Ultrasound Diagnosis of Molar Pregnancy
This article is a retrospective observational study that looked at ultrasound evidence of suspected molar pregnancy or other gestational trophoblastic disease [such as invasive moles, choriocarcinomas, and placental site trophoblastic tumors] compared with their histopathology, spanning a period of 11 years with a total of 65,536 pregnancies. The primary aims were to establish what proportion of suspected molar pregnancies on ultrasound were confirmed on histological examination and what proportion of histologically diagnosed molar pregnancies were identified by ultrasound pre-operatively.
Molar pregnancies are the most common type of gestational trophoblastic disease and can be either complete or partial. They typically present with vaginal bleeding, hyperemesis gravidarum, early embryonic demise, an enlarged uterus, early preeclampsia, hyperthyroidism, and abdominal distention. On ultrasound, molar pregnancies characteristically appear as a “uterus full of dots” or a “snowstorm” in the second trimester. Ultrasound criteria for suspected molar pregnancy includes cystic changes, irregularity, or increased echogenicity in the decidua, chorionic tissue, or myometrium.
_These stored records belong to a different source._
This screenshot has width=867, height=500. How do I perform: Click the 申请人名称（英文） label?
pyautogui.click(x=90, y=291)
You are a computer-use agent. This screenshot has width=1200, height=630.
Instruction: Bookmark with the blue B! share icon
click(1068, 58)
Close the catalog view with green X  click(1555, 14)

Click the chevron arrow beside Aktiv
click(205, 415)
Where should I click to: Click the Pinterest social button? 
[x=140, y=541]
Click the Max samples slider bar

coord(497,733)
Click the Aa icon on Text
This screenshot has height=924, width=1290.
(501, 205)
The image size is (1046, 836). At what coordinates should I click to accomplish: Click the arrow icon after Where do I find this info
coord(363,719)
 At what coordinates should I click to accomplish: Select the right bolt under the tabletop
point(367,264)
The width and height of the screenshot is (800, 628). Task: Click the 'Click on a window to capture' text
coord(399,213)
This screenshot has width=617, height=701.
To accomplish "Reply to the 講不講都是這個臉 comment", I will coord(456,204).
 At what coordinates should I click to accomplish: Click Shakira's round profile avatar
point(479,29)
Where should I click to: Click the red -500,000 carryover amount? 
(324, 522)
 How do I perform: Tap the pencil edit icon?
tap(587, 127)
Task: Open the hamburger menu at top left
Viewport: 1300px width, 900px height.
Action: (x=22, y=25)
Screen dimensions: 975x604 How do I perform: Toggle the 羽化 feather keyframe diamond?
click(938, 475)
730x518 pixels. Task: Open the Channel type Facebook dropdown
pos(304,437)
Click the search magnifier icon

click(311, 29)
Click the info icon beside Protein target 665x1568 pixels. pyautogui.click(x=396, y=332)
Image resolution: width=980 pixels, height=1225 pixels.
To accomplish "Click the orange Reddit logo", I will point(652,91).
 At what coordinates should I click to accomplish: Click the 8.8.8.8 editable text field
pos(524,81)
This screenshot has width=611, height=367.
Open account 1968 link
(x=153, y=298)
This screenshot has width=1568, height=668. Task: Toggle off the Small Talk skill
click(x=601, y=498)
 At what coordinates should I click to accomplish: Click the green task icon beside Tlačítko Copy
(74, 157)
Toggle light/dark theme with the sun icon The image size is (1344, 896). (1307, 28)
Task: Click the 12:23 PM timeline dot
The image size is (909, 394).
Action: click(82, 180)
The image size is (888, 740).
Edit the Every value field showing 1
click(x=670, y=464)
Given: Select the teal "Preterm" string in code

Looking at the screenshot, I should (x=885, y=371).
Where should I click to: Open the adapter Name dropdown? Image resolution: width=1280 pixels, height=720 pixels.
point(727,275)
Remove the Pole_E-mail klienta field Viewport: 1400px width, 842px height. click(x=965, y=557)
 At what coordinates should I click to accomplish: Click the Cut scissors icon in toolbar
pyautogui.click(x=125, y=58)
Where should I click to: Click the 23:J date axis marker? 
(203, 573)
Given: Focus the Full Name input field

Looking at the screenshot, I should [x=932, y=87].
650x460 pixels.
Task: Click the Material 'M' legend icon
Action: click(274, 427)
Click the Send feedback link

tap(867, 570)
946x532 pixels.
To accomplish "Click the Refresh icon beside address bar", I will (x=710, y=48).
On pre-op ultrasound, 60 out of 68 complete molar pregnancies were suspected compared with 42 out of 75 partial molar pregnancies that were suspected. Overall, 102 out of 143 molar pregnancies were suspected on pre-op ultrasound. Ultrasound findings either showed cystic changes in the chorionic tissue typical of molar pregnancies, more subtle changes, small cysts in the chorionic tissue and a relatively high proportion of trophoblast for a small gestational sac, abundant chorionic tissue with loss of the normal sac-like architecture, or small irregular gestational sac only with inability to see any features that could indicate a complete mole.
Ultimately, over half of the pregnancies that were suspected to be molar on ultrasound were proven to be so, and a higher proportion of molar pregnancies were detected by pre-op ultrasound than previously reported in the literature. Since modern transvaginal ultrasound has been used routinely for the assessment of early pregnancies, the proportion of molar pregnancies suspected pre-op has risen. The main diagnostic difficulty was found to be in distinguishing partial molar pregnancy from uncomplicated first trimester miscarriage [i.e. early embryonic demise]. Thus, detecting molar pregnancy by ultrasound remains a diagnostic challenge, particularly for partial molar pregnancy compared to complete molar pregnancy.